------ EXTRACTED INFORMATION ------
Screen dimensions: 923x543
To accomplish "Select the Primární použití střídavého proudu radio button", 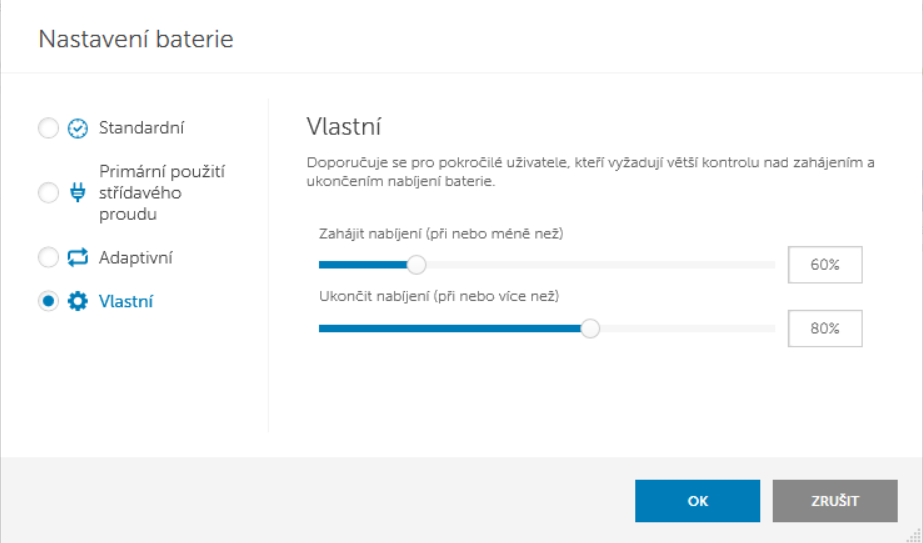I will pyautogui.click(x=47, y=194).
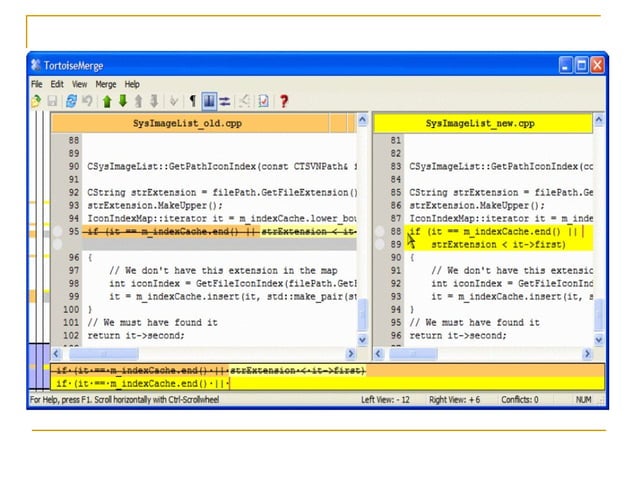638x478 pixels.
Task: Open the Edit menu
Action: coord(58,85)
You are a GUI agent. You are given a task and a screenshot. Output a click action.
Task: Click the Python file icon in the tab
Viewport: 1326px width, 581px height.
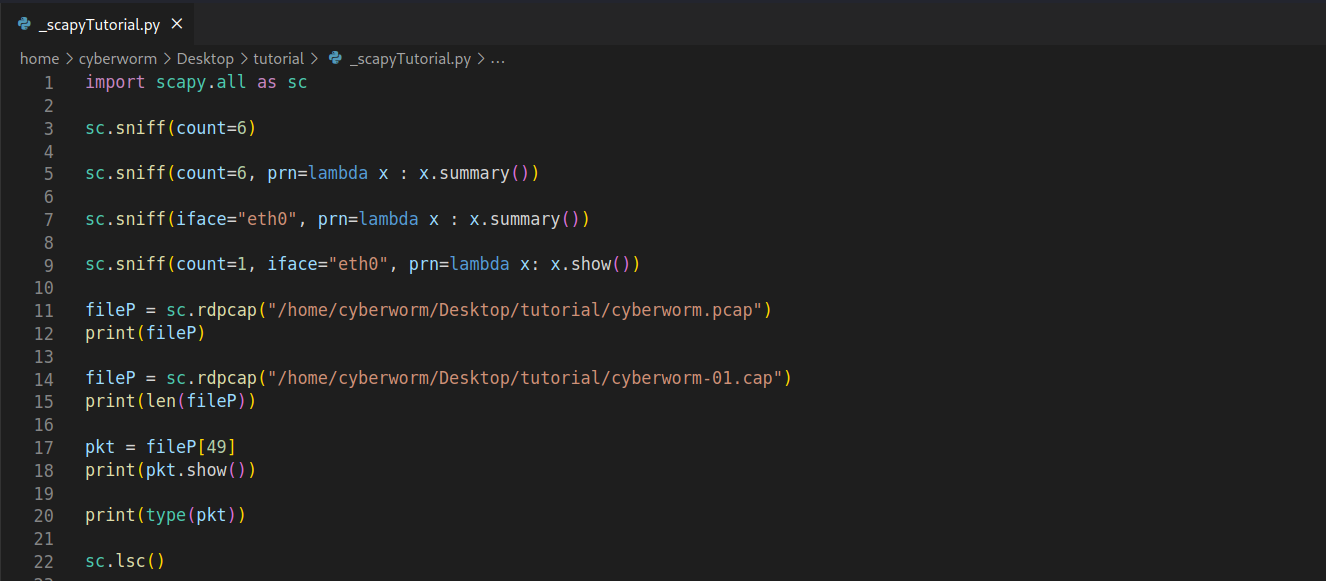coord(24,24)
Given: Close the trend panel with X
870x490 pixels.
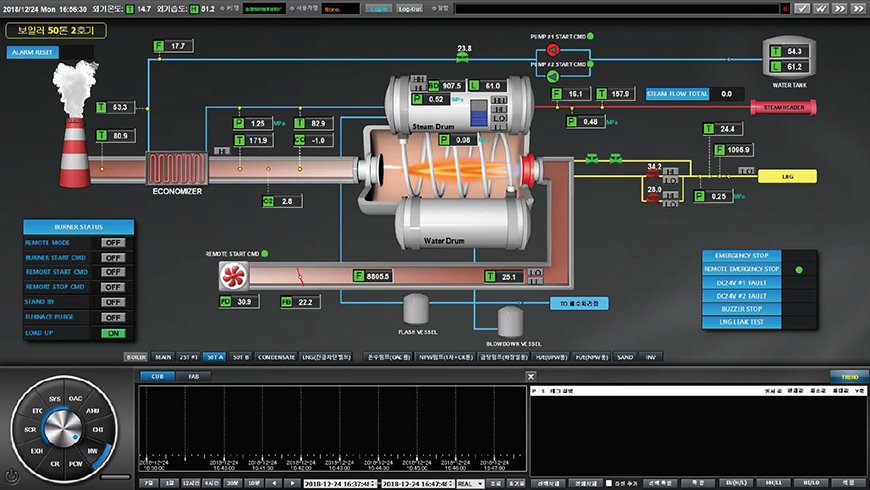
------
[WHAT IS EXPECTED]:
Rewrite the rows starting at the line containing "You are a GUI" and ending at the last of the rows, renaming "Viewport" to "Display" and changing nothing else; leave the pictures out of your answer.

[RESULT FOR THIS TASK]:
You are a GUI agent. You are given a task and a screenshot. Output a click action.
Task: Click the Python file icon in the tab
Display: 1326px width, 581px height.
coord(24,24)
Given: Close the trend panel with X
870x490 pixels.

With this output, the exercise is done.